2. Directory Structure

mrpt_path_planning/
├── mrpt_path_planning/           # Core library
│   ├── include/mpp/
│   │   ├── algos/                # Planning algorithms
│   │   │   ├── TPS_Astar.h       # ★ Main A* planner
│   │   │   ├── Planner.h         # Abstract planner base
│   │   │   ├── CostEvaluator.h/CostEvaluatorCostMap.h/CostEvaluatorPreferredWaypoint.h
│   │   │   ├── tp_obstacles_single_path.h  # Collision checking
│   │   │   ├── edge_interpolated_path.h    # Path interpolation
│   │   │   ├── transform_pc_square_clipping.h  # Obstacle transform
│   │   │   ├── render_tree.h / render_vehicle.h / viz.h  # Visualization
│   │   │   ├── bestTrajectory.h / trajectories.h / refine_trajectory.h
│   │   │   └── within_bbox.h / NavEngine.h
│   │   ├── data/                 # Data structures
│   │   │   ├── SE2_KinState.h    # SE(2) pose+velocity state
│   │   │   ├── MotionPrimitivesTree.h  # Motion tree (graph)
│   │   │   ├── MoveEdgeSE2_TPS.h # Edge: PTG-based motion segment
│   │   │   ├── PlannerInput.h / PlannerOutput.h
│   │   │   ├── trajectory_t.h / Waypoints.h / TrajectoriesAndRobotShape.h
│   │   │   ├── basic_types.h / ptg_t.h / RenderOptions.h
│   │   │   ├── EnqueuedMotionCmd.h / ProgressCallbackData.h
│   │   │   └── VehicleLocalizationState.h / VehicleOdometryState.h
│   │   ├── interfaces/           # Abstract interfaces
│   │   │   ├── ObstacleSource.h  # Obstacle providers
│   │   │   ├── VehicleMotionInterface.h  # Vehicle control
│   │   │   └── TargetApproachController.h
│   │   └── ptgs/                 # PTG implementations
│   │       ├── SpeedTrimmablePTG.h
│   │       ├── DiffDriveCollisionGridBased.h
│   │       ├── DiffDrive_C.h     # Circular-arc PTG
│   │       └── HolonomicBlend.h  # Holonomic blend PTG
│   └── src/                      # Corresponding .cpp files
├── apps/
│   ├── path-planner-cli/         # CLI tool for planning
│   └── selfdriving-simulator-gui/ # GUI simulator (requires mvsim)
├── share/                        # Config files: PTG .ini, planner .yaml, obstacles .txt
├── wip-experimental/             # TPS_RRTstar (work-in-progress)
└── package.xml                   # ROS 2 package manifest

3. Theoretical Foundations

3.1 Parameterized Trajectory Generators (PTGs)

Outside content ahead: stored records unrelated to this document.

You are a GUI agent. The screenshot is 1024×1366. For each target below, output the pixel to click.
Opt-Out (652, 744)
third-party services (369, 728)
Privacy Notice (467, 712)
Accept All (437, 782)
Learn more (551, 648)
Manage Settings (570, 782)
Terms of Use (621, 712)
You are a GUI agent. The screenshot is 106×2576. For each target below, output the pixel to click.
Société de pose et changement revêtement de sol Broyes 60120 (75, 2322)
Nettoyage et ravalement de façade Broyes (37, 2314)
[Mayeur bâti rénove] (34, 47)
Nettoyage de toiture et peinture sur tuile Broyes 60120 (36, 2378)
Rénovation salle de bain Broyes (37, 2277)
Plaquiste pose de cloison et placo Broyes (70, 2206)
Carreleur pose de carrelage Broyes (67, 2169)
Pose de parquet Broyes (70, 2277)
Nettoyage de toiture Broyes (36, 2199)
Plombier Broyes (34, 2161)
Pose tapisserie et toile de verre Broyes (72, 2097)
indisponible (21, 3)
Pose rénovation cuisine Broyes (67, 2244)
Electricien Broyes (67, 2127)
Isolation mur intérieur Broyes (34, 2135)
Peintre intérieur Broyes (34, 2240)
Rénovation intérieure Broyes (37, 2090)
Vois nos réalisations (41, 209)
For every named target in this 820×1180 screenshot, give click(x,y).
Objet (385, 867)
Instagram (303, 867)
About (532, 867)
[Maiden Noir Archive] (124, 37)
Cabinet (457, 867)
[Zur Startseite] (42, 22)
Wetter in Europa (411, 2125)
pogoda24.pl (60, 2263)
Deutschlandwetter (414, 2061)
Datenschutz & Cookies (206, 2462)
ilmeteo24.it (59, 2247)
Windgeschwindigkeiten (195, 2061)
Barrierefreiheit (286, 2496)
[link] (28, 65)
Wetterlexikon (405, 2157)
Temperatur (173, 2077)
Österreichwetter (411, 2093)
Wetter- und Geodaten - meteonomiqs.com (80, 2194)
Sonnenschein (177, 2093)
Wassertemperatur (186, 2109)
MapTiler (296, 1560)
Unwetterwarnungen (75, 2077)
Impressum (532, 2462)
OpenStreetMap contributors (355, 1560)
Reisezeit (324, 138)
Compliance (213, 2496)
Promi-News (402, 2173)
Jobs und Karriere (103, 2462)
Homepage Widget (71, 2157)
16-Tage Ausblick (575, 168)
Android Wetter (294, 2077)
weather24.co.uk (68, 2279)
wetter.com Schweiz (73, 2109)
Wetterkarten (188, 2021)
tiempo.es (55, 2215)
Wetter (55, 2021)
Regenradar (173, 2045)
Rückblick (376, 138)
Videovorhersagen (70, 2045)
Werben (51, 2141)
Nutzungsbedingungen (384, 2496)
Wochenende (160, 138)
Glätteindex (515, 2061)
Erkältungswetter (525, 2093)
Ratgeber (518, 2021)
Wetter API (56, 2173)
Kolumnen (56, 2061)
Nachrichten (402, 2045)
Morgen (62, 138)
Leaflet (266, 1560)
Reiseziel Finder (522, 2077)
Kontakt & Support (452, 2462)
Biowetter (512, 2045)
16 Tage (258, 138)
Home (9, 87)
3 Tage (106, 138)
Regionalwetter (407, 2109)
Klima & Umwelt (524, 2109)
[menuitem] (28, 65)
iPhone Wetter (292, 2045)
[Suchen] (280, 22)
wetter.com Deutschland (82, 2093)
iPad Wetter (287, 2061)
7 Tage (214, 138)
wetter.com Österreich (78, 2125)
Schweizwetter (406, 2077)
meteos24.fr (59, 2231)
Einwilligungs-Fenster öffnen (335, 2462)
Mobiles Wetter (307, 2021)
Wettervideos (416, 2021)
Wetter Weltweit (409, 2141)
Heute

PTGs are the core motion primitive abstraction (from MRPT's mrpt::nav). A PTG defines a family of trajectories parameterized by:

  • Trajectory index k (or equivalently an angle alpha in [-π, π]): selects which trajectory in the family.
  • Distance d (in "pseudometers"): how far along the trajectory to travel.
  • Speed (for speed-trimmable PTGs): a [0,1] scaling factor on velocity.

Each PTG maps:

  • (k, step)(x, y, phi): the pose at a given step along trajectory k.
  • (k, step)(vx, vy, omega): the velocity twist at that point.
  • (x, y)(k, d): inverse mapping from workspace to TP-Space (inverseMap_WS2TP).

PTGs used in this project:

  • DiffDrive_C: Circular arcs for differential-drive / Ackermann. Each k selects a constant turning radius.
  • HolonomicBlend: For holonomic robots with velocity ramping. Uses runtime-compiled expressions for velocity profiles.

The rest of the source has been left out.